For the moment, though “Moneyball” has been halted. The sets are built, everyone’s in place, but Sony chief Amy Pascal got cold feet at the last minute on Friday night. That’s her prerogative, of course. Sources tell me she was worried that the film’s script — as she read it — didn’t have enough emotional pull.
But insiders from “Moneyball” are hopeful Pascal will change her mind. They think she’s worried that Soderbergh is about to give her one of his minor films, like “The Girlfriend Experience” or “Full Frontal.”
“Not so,” says an insider. “It’s going to have the feel of ‘Erin Brockovich’ or ‘Out of Sight’ ” — Soderbergh’s two biggest commercial hits. “It’s got a major movie star who’s passionate about it. And it’s a come-from-behind, win-win movie.”
Indeed, “Moneyball” sounds intriguing. Soderbergh has already filmed interviews with real baseball players from the 2002 season who watched the Oakland Athletics start at zero and wind up winning their division with an astounding’103-59 record.
The story hinges on owner Billy Beane, whom Pitt is set to play when the filming begins. Beane began the season with no star players, just rookies and leftovers from other teams. As told in the book of the same name by Michael Lewis, Beane used something called sabremetrics to calculate his way to a division championship.
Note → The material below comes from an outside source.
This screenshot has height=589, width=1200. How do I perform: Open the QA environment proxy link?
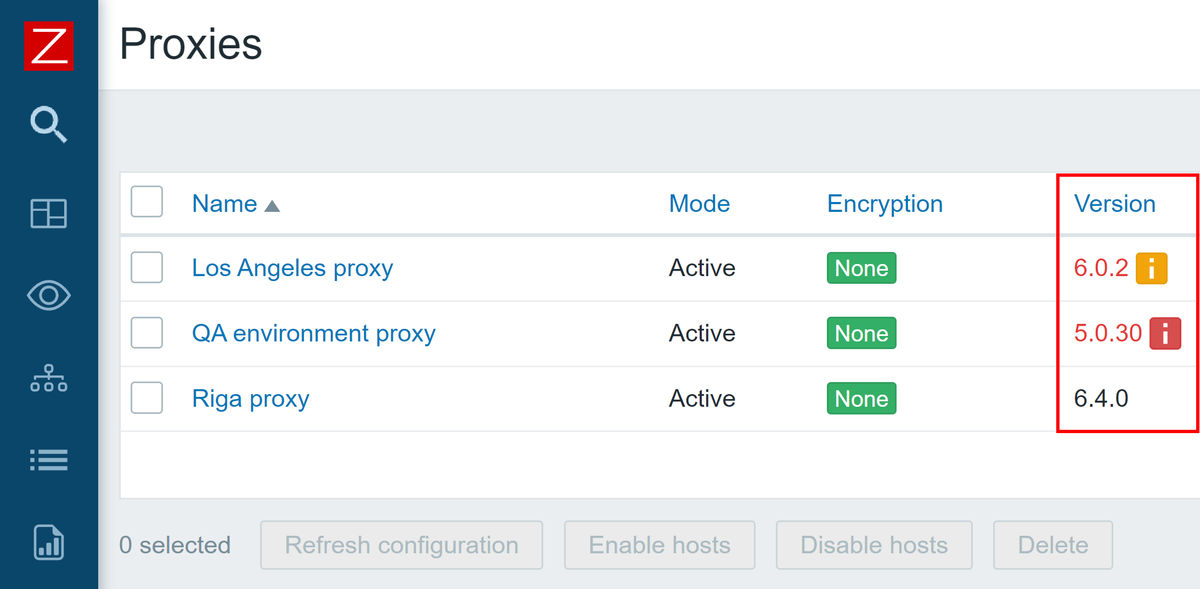coord(313,333)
Pascal may have bridled at the fact that Soderbergh plans to use real team players from 2003 mixed in with actors to retell their own story. He’s also using those interviews as documentary interstitials to advance the story. Producers say this is like what Warren Beatty did in “Reds,” but not really. It’s very much in keeping with the way documentary filmmaking has been threaded into feature films in recent years.
“The vision Steven has is great,” says a source, “but it’s not all on the page. He was writing so fast, he didn’t have time to catch up to the production schedule. Amy didn’t see the vision. She may not know that the interviews are only 10% of the film. So much of it will be the magic of just filming the story.”
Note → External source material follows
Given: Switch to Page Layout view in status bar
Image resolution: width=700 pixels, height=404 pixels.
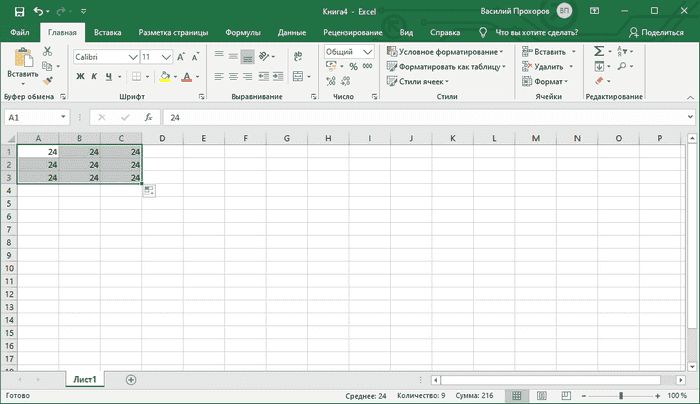Looking at the screenshot, I should [x=541, y=396].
Baseball movies that work are usually about that magic — especially since you’re filming things that can’t be scripted. “Bull Durham,” “Field of Dreams,” “The Natural” all sort of depend on what happens on the field in order to make the film feel honest.
The “Moneyball” gang now has four options: make’a deal with a currently interested studio, make one with someone else, replace Soderbergh, or have Sony give them the go-ahead to steal home. They do say that former Athletic Scott Hatteberg, 39, who is set to play himself in the movie, will be the hot story when “Moneyball” is finished. Hatteberg is an unsigned free agent this year, and is ready for his close-up.
Don’t believe everything you read about the “Moneyball” budget, either. The total — $50 million — includes about $15 million to Pitt, and a chunk to Soderbergh. I’m told otherwise this a relatively inexpensive film to make. And what a coup for Columbia if they wind up with the “Rocky” of baseball movies starring Brad Pitt.